Wie kamen Sie zum Thema Schweizer Auswanderungsgeschichte?
Ich hatte in Chicago die unmögliche Aufgabe, amerikanische Einwanderungsgeschichte zu lehren.

Unmöglich?
Um über Einwanderungsgeschichte zu lehren, müsste man hundert Sprachen sprechen und an tausend Orten gewesen sein. Ich kann nur ernsthaft über Einwanderung reden, wenn ich das Land kenne, aus dem die Leute stammen, und zwar über lange Zeiträume. Daher musste ich mich auf eine Gruppe konzentrieren. Ich entschied mich für die Schweizer.

Sie haben unzählige Fälle dokumentiert. Ich musste lachen bei der Darstellung der religiösen Auswanderung: Diese Schweizer gingen also nach Amerika, nahmen den Indianern das Land weg und bauten als Erstes eine Kirche drauf.
Das religiöse Motiv ist oft wichtig. Von Anfang an wurde behauptet, dass die Besiedelung Amerikas Gottes Wille sei. Das Heidentum sollte bekämpft werden.

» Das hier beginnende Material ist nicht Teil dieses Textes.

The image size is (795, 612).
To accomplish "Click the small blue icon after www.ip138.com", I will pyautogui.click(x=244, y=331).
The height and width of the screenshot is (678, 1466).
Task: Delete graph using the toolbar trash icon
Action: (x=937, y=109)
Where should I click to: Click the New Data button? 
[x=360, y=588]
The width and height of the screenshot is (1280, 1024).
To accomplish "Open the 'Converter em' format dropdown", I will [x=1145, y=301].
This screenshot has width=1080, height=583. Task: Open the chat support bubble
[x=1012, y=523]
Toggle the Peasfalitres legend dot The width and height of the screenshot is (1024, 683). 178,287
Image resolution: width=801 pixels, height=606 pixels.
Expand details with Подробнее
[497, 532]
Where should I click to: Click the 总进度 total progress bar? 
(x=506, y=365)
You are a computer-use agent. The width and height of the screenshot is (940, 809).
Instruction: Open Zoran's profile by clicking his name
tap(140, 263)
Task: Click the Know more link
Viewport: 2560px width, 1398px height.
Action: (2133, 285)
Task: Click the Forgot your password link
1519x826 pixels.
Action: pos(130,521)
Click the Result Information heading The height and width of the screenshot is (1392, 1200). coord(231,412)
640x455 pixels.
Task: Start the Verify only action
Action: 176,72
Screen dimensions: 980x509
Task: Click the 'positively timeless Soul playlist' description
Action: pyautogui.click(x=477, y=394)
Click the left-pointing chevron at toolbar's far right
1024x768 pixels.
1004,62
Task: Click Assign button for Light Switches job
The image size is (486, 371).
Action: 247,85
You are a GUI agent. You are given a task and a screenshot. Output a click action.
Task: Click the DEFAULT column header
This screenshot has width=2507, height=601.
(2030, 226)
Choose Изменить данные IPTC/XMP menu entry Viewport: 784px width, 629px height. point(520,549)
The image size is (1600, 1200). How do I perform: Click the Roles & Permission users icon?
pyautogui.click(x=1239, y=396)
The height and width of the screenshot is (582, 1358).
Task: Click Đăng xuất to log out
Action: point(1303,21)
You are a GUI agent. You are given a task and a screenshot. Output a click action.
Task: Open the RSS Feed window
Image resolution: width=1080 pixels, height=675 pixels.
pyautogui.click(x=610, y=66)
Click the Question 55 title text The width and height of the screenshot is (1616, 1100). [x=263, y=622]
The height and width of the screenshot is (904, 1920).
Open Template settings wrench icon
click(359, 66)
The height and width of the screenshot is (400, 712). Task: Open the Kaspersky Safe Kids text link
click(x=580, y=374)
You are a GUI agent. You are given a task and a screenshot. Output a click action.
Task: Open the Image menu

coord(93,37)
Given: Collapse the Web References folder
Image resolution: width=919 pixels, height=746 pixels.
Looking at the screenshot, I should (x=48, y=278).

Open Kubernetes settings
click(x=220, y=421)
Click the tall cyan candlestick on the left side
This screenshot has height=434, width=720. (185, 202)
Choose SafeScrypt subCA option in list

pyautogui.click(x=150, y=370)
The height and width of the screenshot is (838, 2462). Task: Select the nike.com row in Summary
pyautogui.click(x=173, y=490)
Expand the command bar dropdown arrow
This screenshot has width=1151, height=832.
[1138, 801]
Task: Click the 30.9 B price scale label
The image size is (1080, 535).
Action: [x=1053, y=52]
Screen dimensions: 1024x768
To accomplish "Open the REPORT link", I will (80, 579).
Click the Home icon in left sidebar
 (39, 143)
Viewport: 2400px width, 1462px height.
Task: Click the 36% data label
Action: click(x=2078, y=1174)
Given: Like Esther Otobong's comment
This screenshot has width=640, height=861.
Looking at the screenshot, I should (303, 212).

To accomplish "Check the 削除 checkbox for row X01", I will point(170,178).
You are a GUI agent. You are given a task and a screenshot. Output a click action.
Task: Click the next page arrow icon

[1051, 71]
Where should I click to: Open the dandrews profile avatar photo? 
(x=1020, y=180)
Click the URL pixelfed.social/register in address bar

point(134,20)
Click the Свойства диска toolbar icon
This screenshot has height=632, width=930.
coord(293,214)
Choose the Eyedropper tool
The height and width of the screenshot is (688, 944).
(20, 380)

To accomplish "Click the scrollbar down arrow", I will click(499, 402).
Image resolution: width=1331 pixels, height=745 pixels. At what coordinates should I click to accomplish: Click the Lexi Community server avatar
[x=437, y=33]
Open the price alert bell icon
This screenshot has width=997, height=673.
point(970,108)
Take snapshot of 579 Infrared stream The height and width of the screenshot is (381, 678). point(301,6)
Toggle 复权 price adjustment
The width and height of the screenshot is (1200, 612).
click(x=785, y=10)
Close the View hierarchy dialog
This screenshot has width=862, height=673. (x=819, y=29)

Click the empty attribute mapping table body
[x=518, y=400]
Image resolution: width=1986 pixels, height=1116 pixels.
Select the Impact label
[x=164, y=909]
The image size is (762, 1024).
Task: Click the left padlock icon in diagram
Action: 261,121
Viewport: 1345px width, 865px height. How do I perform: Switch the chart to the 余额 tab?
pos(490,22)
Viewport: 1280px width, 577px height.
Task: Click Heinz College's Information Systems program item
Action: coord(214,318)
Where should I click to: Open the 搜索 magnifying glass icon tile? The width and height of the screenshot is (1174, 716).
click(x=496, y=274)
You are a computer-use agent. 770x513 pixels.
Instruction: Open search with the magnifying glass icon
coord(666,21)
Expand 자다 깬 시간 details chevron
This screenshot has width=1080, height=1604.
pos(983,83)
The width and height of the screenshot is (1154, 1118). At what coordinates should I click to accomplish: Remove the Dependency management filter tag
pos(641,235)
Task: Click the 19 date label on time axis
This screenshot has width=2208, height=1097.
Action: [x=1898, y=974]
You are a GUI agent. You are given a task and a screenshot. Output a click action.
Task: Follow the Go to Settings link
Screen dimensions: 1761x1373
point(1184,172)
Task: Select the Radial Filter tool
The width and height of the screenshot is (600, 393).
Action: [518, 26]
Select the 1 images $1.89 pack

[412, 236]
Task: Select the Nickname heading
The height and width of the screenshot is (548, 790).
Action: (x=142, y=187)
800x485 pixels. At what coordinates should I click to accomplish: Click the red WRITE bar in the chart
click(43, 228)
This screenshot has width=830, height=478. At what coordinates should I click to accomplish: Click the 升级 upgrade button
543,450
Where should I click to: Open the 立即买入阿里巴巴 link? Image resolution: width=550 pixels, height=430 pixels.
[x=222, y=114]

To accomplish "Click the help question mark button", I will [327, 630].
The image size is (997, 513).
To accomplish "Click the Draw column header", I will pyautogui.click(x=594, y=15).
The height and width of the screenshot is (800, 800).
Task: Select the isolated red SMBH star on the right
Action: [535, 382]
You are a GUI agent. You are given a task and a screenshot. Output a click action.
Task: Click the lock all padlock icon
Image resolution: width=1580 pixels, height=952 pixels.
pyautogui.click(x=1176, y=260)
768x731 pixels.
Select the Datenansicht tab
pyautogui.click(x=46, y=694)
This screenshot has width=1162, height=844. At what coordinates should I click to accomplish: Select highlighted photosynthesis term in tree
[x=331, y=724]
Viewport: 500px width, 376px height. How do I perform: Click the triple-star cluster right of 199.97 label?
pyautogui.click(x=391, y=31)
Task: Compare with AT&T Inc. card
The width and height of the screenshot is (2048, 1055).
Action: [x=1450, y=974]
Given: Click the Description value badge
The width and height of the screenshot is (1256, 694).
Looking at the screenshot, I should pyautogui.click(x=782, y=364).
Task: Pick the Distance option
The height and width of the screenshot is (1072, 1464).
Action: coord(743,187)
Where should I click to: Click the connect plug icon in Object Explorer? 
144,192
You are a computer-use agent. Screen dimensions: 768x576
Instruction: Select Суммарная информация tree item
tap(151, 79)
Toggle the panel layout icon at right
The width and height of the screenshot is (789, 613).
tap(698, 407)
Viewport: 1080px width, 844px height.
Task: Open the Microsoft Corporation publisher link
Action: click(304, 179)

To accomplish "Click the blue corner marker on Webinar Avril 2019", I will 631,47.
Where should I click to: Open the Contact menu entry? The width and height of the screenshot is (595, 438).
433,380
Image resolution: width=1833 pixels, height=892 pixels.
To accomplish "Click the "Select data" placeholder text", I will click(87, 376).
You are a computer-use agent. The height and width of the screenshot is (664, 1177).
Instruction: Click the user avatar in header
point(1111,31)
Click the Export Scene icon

Sie waren während der Abstimmung über die Minarettinitiative in der Schweiz. Hat dieses Thema etwas zu tun mit den Geschichten, die Sie als Historiker erforschen?
Das gehört natürlich dazu. Mir hat es schaurig leid getan, wie die Abstimmung herauskam. Aber man darf die Leute deshalb nicht verteufeln. Sie sind an Kirchen gewöhnt, protestantische, katholische, und plötzlich steht da – ich kenne es aus Chicago – eine grosse Moschee mit Halbmond, der in der Sonne leuchtet, statt einem Kreuz. Ein Symbol für die Veränderung, die kommt. Das Kopftuch ist auch so ein Symbol ... Ich möchte es so sagen: Als ich jetzt in die Schweiz kam, war ich traurig wegen des Weihnachtsrummels, der hier herrscht. Mir hat es besser gefallen, wie es früher im Advent war, als man die christliche Substanz noch spürte. Das sind Veränderungen, die mir persönlich leidtun.

Was hat das mit den Minaretten zu tun?
Eine bestimmte Situation wird zur Norm gemacht. Wenn man den Advent als Kind erlebt hat und wieder in die Schweiz kommt, möchte man es haben wie früher. Die Veränderungen gefallen einem nicht. Doch man muss sich an sie gewöhnen. Ich auch.

Leo Schelbert (80), geboren in Kaltbrunn SG, lehrt seit den sechziger Jahren Einwanderungsgeschichte in Chicago.
 Im Limmat-Verlag wurde das von ihm mit herausgegebene Buch «Alles ist ganz anders hier» mit Schweizer Auswanderungsberichten wiederaufgelegt.